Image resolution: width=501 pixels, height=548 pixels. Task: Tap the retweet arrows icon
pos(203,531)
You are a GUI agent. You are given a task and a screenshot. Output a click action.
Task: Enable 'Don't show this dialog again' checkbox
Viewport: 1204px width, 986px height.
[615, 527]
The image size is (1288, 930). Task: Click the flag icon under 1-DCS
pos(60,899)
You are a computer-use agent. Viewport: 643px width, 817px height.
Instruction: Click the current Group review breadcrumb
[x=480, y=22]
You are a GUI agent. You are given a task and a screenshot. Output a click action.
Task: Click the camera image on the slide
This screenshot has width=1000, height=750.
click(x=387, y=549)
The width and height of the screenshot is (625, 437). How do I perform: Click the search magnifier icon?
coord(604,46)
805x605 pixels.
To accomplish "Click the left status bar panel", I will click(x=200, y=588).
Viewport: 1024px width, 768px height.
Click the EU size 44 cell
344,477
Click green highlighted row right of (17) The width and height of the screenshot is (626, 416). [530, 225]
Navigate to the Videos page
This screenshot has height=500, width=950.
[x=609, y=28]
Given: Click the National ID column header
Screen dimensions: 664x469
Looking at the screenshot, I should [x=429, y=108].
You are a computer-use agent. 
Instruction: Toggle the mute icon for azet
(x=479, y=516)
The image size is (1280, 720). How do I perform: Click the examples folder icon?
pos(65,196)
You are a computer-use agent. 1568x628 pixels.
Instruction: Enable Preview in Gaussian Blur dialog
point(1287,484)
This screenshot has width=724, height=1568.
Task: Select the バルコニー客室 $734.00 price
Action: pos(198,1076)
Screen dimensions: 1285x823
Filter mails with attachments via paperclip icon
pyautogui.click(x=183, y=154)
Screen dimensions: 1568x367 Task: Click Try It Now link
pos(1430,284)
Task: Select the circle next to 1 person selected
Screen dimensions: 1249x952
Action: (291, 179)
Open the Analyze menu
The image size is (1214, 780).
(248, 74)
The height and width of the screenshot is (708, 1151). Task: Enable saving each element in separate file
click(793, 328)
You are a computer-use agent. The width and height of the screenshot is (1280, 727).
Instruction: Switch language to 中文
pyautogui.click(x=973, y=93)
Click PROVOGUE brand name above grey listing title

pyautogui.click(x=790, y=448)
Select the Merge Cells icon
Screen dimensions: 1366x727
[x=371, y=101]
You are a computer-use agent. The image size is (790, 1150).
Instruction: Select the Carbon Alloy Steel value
☆ ☆ ☆ ☆
= About this task =
Reproduce exactly the first line of the listing and every line after it, through the one containing "Task: Enable 'Don't". Nothing else belongs in the output.

= Result below =
Image resolution: width=501 pixels, height=548 pixels. Task: Tap the retweet arrows icon
pos(203,531)
You are a GUI agent. You are given a task and a screenshot. Output a click action.
Task: Enable 'Don't show this dialog again' checkbox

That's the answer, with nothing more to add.